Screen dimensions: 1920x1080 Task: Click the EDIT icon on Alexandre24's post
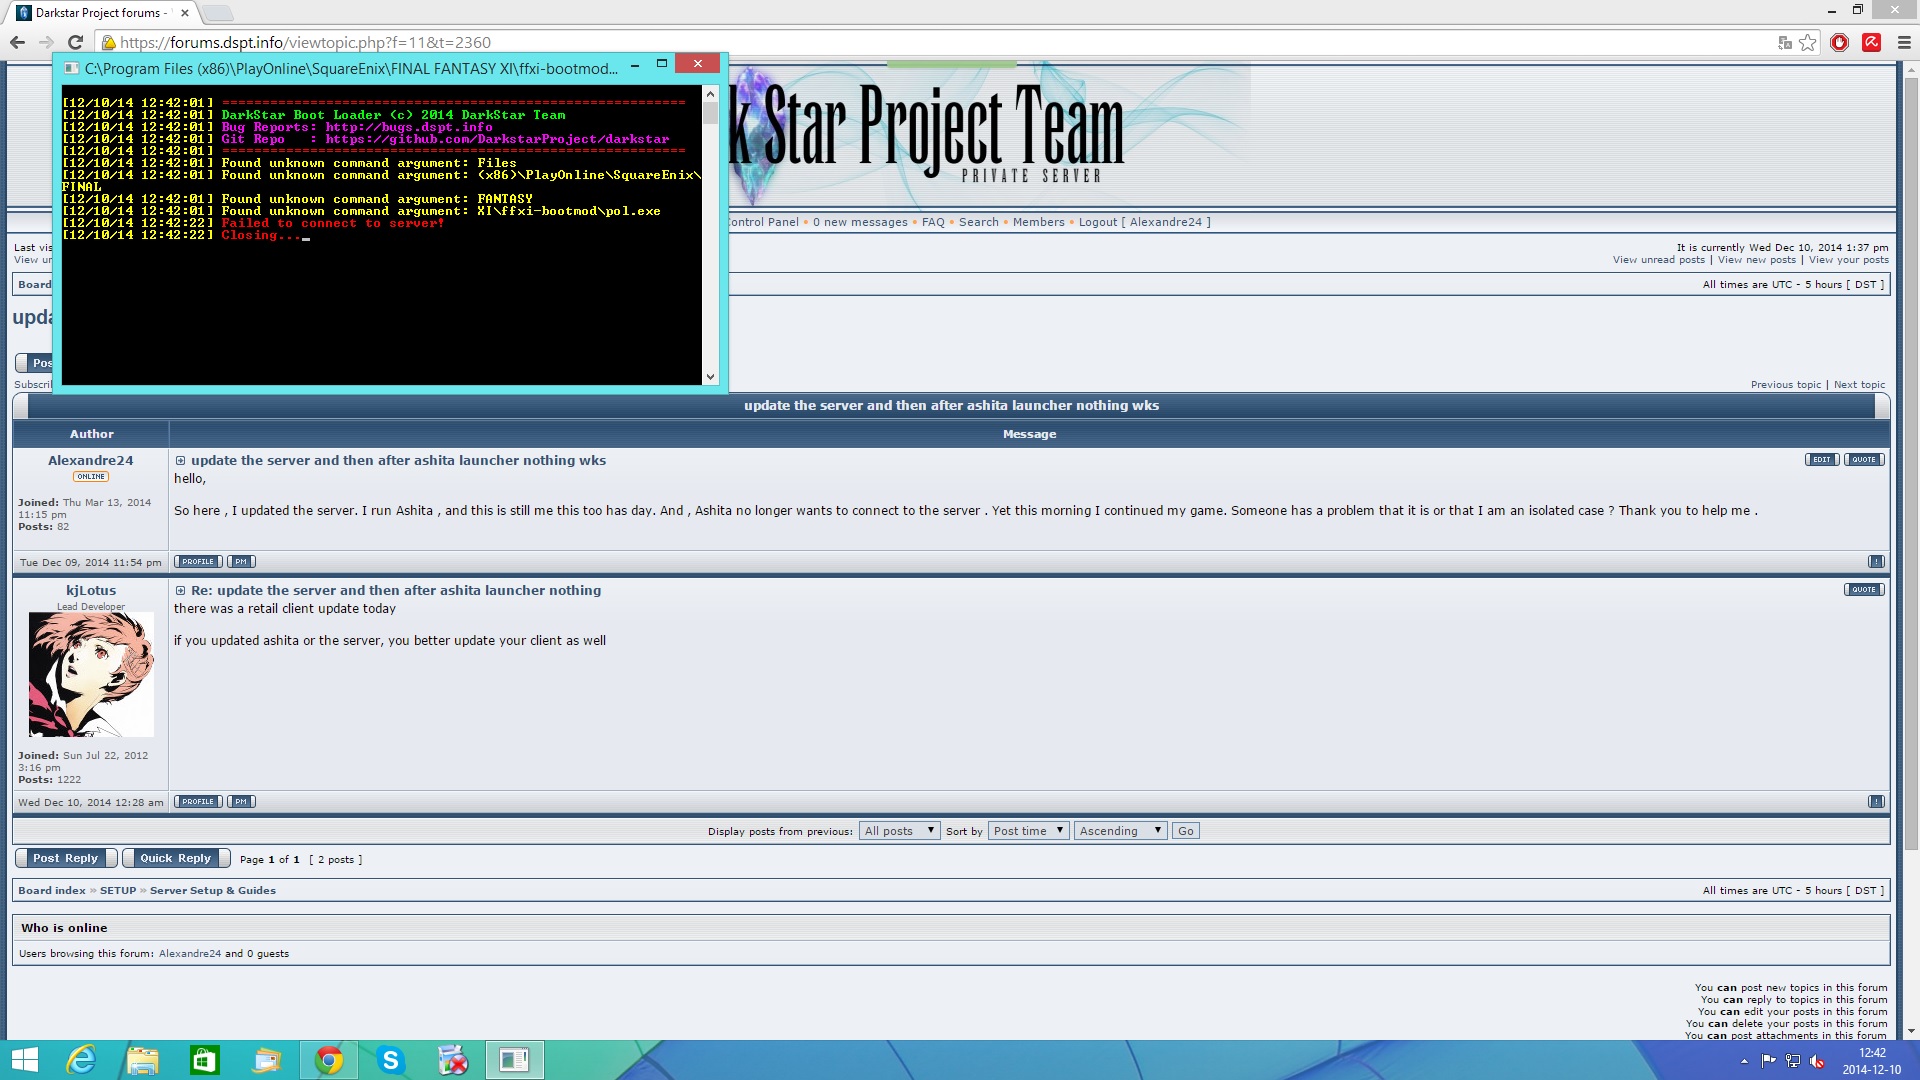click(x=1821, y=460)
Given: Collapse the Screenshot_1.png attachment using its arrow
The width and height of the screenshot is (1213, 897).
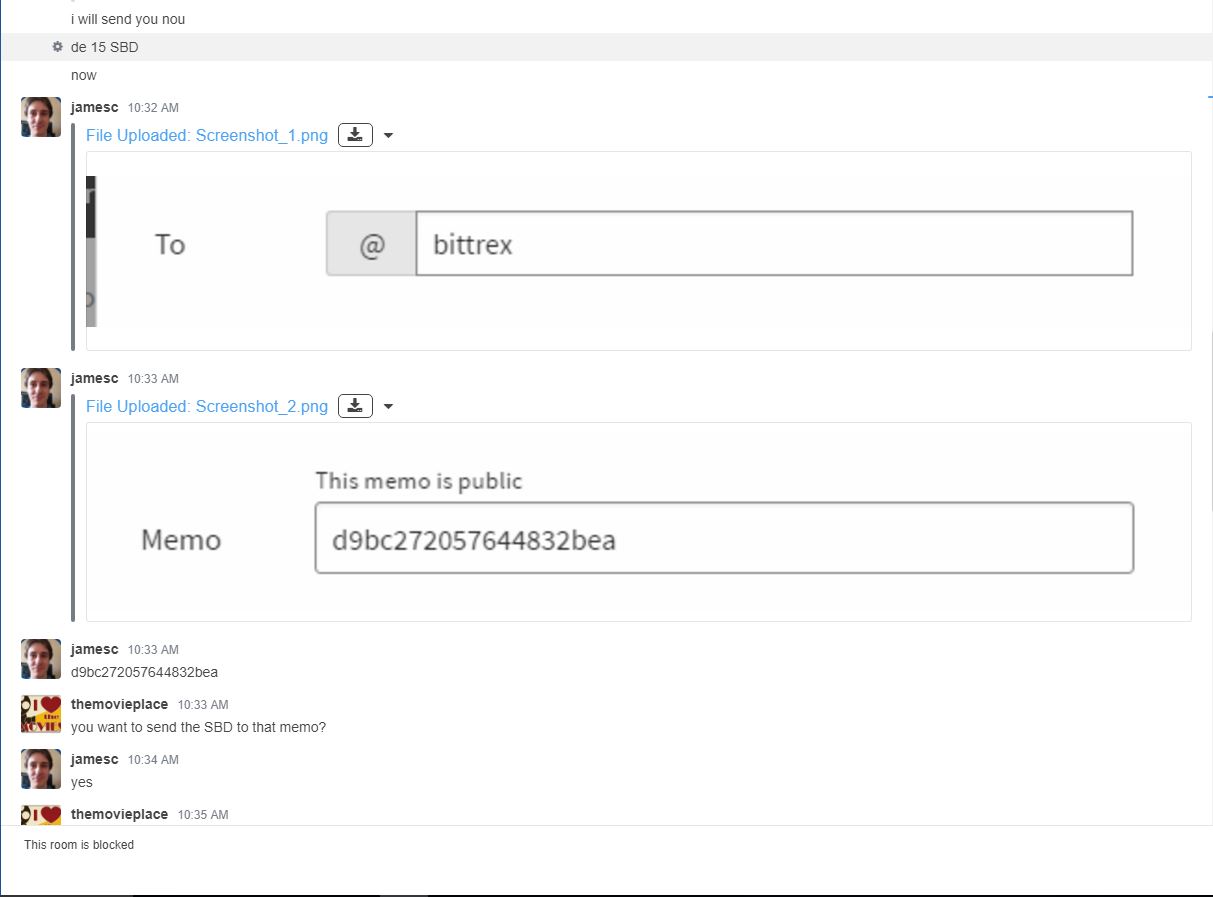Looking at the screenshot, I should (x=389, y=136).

★ ★ ★ ★ ★ ★ ★

Copy everything from the line containing "Given: Collapse the" down to the end of the lines, changing "attachment" to "file" and keeping all else the same. Omit the pictures.

• Answer:
Given: Collapse the Screenshot_1.png file using its arrow
The width and height of the screenshot is (1213, 897).
Looking at the screenshot, I should (x=389, y=136).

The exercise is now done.